Der Alleingang der Ministerin sorgt für heftigen Krach in der schwarz-rot-grünen Koalition. Nach Volksstimme-Informationen war Ministerpräsident Reiner Haseloff (CDU) höchst verärgert. Bei den Koalitionspartnern CDU und Grünen gehe jetzt das Visier herunter, so der Regierungschef. Zu hören ist, dass er intern vor einem „Waterloo“und einem „Knall“ in der Koalition gewarnt hat.

CDU-Generalsekretär Sven Schulze warf der Ministerin im Volksstimme-Interview „ganz schlechten Stil“ vor. Das Thema werde für die SPD zum „Rohrkrepierer“. Das Koalitionsklima sei belastet, sagte er. Ein Sprecher des CDU-geführten Finanzministeriums sagte, der Vorstoß der Ministerin sei weder in der Koalition noch in der Landesregierung abgestimmt. Für die ins Spiel gebrachten zusätzlichen Standards bei der Kinderförderung habe der Haushalts-Gesetzgeber für das nächste Jahr „keinerlei Vorsorge getroffen“.

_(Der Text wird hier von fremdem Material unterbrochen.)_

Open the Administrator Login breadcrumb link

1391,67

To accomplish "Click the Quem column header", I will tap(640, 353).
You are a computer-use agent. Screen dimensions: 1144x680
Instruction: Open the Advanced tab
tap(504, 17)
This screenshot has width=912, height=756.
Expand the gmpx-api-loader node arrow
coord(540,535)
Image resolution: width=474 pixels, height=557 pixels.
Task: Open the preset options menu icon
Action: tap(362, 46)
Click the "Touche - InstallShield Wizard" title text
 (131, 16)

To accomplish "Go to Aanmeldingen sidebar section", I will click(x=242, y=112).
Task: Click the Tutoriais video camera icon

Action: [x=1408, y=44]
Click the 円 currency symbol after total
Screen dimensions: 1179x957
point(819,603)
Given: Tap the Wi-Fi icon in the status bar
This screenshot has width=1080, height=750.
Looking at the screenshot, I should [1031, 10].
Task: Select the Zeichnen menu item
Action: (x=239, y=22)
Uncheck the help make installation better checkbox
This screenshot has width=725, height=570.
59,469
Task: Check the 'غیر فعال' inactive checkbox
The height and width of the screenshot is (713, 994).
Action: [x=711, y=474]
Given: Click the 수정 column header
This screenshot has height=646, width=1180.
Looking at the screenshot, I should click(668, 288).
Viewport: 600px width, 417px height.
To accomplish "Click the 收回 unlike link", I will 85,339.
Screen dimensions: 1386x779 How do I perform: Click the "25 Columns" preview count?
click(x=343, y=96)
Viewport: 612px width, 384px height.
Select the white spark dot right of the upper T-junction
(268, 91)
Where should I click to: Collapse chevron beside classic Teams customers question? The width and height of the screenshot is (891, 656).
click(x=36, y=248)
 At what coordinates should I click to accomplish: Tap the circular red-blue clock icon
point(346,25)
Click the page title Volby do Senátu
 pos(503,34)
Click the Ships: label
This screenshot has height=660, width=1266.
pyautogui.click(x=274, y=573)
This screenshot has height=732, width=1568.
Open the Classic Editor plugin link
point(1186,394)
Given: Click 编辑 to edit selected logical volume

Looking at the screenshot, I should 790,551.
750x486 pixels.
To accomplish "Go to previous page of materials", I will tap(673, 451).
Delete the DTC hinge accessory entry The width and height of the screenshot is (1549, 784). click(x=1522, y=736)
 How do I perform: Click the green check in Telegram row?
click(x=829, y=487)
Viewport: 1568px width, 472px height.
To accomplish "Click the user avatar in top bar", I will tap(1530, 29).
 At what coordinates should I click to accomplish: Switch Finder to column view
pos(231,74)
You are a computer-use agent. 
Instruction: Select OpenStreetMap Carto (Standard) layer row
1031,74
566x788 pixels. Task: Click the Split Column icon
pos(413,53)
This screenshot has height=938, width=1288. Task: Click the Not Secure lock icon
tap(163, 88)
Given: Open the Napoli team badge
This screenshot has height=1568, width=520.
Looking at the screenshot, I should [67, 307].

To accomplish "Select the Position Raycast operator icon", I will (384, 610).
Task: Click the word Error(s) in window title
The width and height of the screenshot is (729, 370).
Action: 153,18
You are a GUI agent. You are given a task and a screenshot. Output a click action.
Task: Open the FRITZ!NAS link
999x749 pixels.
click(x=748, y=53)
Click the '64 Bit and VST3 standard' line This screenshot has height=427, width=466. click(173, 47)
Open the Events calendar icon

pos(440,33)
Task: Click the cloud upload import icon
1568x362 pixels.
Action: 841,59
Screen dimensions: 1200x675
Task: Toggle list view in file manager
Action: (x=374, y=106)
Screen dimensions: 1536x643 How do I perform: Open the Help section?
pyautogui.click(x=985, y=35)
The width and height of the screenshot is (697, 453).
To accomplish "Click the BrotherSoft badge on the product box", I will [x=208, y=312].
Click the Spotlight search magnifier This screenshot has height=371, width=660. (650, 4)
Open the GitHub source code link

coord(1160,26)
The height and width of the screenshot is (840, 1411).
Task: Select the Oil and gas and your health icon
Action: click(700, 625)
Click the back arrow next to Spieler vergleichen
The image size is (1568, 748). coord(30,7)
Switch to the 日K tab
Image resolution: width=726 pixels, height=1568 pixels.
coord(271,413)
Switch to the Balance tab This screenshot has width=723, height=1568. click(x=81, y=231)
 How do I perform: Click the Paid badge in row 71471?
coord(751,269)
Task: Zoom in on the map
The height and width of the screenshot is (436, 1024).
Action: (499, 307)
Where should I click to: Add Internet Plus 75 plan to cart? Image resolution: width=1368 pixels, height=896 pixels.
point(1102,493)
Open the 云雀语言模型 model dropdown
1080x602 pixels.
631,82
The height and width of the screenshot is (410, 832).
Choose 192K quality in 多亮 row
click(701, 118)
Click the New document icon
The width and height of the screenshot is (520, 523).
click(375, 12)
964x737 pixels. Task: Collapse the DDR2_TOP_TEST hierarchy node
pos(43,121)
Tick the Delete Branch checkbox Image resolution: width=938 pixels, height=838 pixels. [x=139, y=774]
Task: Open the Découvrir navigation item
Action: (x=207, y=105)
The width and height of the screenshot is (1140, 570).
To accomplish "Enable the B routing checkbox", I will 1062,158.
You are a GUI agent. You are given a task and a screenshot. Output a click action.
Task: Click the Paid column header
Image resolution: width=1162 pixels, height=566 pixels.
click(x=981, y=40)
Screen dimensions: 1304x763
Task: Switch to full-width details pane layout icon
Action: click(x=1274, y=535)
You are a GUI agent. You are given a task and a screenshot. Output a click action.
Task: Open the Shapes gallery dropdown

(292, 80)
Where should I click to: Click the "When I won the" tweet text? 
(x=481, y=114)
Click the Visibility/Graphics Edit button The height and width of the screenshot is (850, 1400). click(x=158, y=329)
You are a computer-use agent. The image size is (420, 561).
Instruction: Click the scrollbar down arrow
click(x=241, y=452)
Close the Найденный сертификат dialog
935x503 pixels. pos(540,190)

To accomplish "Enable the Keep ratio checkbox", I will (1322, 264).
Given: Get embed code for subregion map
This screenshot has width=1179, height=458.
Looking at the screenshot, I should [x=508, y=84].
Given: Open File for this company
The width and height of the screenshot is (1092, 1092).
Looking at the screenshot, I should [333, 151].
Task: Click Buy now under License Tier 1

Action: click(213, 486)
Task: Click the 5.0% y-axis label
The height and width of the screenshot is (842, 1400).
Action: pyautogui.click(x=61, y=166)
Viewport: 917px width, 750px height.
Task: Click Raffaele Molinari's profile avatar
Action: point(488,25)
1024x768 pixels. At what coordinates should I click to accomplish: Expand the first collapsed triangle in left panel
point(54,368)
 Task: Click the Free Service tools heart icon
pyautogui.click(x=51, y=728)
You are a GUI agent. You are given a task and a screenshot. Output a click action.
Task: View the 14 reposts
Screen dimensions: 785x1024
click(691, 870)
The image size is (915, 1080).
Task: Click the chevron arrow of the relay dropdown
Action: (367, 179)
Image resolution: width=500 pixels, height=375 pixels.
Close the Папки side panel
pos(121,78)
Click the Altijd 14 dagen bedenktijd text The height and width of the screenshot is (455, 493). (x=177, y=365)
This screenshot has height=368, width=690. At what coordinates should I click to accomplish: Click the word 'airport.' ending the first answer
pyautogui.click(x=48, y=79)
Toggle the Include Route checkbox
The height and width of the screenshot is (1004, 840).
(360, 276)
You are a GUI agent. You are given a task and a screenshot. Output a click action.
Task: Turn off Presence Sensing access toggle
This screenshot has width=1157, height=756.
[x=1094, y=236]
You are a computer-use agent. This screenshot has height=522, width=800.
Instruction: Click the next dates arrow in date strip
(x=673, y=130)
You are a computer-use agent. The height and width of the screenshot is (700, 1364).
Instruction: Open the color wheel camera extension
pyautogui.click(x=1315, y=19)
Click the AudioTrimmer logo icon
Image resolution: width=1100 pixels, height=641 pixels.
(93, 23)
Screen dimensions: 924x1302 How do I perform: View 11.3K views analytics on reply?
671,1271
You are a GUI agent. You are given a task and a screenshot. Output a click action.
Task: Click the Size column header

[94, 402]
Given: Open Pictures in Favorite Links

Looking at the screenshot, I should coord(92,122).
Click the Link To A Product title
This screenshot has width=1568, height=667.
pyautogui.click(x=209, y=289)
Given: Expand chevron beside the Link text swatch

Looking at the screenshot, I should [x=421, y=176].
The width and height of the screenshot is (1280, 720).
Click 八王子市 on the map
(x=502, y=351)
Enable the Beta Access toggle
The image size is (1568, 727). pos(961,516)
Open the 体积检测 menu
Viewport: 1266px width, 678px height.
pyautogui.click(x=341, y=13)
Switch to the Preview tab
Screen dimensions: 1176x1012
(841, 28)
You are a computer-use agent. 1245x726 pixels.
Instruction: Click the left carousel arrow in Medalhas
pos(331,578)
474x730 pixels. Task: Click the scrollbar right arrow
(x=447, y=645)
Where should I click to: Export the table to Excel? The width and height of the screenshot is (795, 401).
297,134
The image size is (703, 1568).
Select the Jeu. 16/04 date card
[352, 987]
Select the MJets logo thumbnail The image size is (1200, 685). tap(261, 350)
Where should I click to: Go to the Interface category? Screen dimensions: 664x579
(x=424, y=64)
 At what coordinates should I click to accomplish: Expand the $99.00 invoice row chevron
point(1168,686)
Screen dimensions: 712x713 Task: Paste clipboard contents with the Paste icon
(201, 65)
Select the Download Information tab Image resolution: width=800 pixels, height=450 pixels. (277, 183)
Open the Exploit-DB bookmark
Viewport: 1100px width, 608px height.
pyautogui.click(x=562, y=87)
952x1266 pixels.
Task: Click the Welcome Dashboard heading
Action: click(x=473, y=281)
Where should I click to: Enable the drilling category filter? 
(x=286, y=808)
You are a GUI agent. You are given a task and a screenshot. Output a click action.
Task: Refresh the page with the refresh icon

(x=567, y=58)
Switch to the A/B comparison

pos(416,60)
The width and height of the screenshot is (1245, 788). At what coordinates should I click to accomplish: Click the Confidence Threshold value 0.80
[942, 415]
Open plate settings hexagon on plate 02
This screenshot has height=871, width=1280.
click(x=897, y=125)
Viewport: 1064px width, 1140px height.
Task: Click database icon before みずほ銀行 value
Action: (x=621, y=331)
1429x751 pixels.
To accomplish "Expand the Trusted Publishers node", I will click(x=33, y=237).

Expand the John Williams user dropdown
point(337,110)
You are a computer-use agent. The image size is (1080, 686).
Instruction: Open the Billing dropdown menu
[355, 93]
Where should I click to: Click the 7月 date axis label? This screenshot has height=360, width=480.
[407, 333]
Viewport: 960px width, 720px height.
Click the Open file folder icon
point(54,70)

Auch die Grünen sprachen von „unabgestimmten Eckpunkten“. Fraktionschefin Cornelia Lüddemann sagte, der Entwurf greife zu kurz. Sie plädierte für „Genauigkeit und Beteiligung statt Geschwindigkeit“. Die CDU-Fraktion reagierte verschnupft. Tobias Krull sagte: „Der Zeitpunkt lässt vermuten, dass es mit Blick auf die Bundestagswahl dem SPD-geführten Ministerium möglicherweise darauf ankam, beim Bürger zu punkten. Mit uns wird es kein neues Kinderförderungsgesetz ohne eine verlässliche Daten- und Rechtsbasis geben.“ Kritik kam auch von den kommunalen Spitzenverbänden.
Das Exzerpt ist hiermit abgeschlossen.